“Financially it looks really bad, and it is really bad,” Cadiz said.
Lonmin, whose shares have lost nearly a quarter of their value during the strike, has said it is negotiating with its banks to reschedule debts that fall due at the end of September.
Wildcat strikes and protests spread to two gold mines last week, where they were quickly resolved, but predictions South Africa is in for more labor unrest have shaken investor confidence.
On Sunday, Implats platinum mine spokesman Johan Theron reported its 15,000-plus workers are demanding another 10 percent pay rise.

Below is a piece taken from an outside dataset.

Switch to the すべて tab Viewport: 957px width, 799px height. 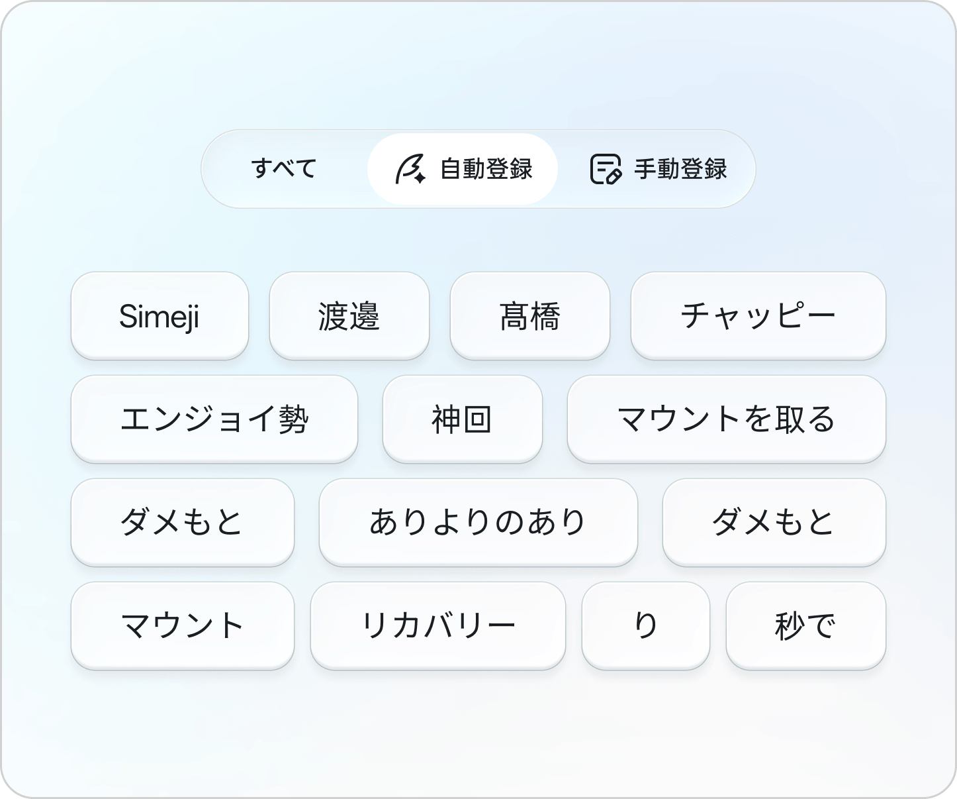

Theron told The Associated Press that the company already has paid a 10 percent salary increase in April, two months earlier than agreed.

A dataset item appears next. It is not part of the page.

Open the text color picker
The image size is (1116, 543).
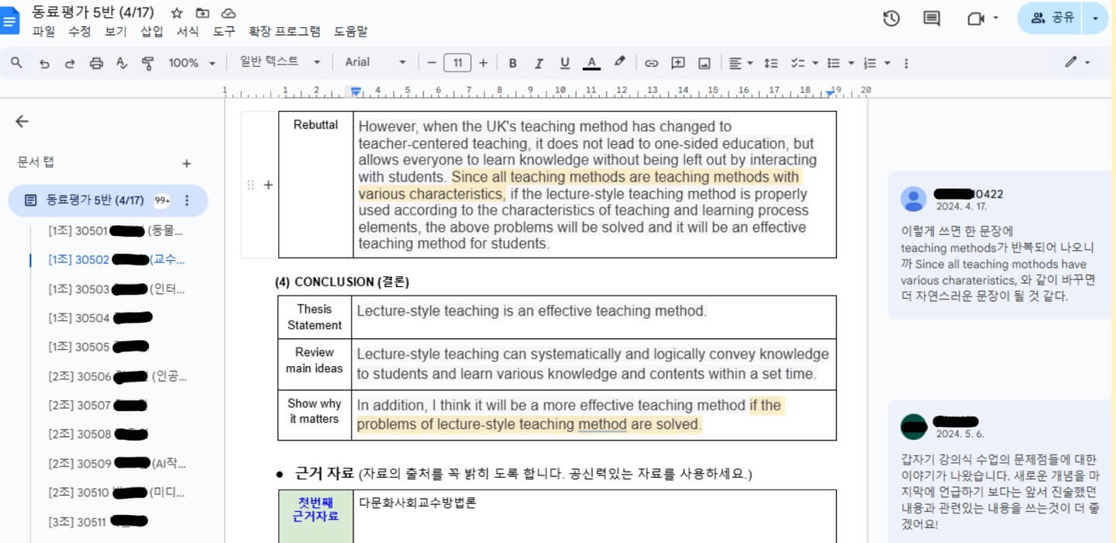[x=591, y=63]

“We’ve just received another request from the interim workers’ committee, now asking again for 10 percent,” he said.
Strikers closed Implats for six weeks earlier this year in a violent and illegal strike that saw one worker shot and injured. The unrest spread to a neighboring community where protesters looted and destroyed the shops and stalls run by foreigners.
Implats fired all its 17,200 workers and then selectively rehired some. It said the strike cost it R2.8 billion ($3.5 million).

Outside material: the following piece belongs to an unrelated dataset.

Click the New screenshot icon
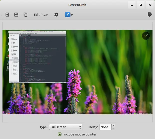This screenshot has width=155, height=139. 7,15
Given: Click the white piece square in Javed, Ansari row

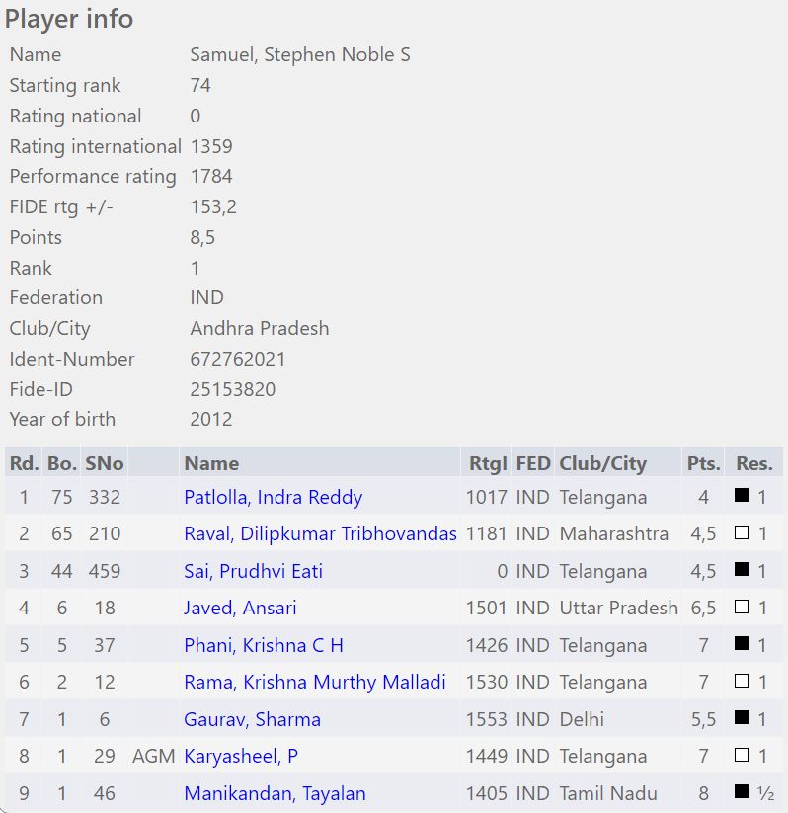Looking at the screenshot, I should click(x=742, y=608).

South Africa holds 80 percent of global platinum reserves and produces nearly 75 percent of world needs. Platinum is used in jewelry and catalytic converters that lower vehicle carbon emissions.
Lonmin says it hopes miners will return to work Monday as agreed under a peace accord brokered by South Africa’s government and signed by the three main trade unions. But those prospects are gloomy since the deal has been rejected by the militant upstart union and some 3,000 rock drill operators who shut down operations with the strike that began Aug. 10.
Lonmin strikers say they are holding out for a 12,500-rand ($1,560) monthly take-home pay that would double their salaries.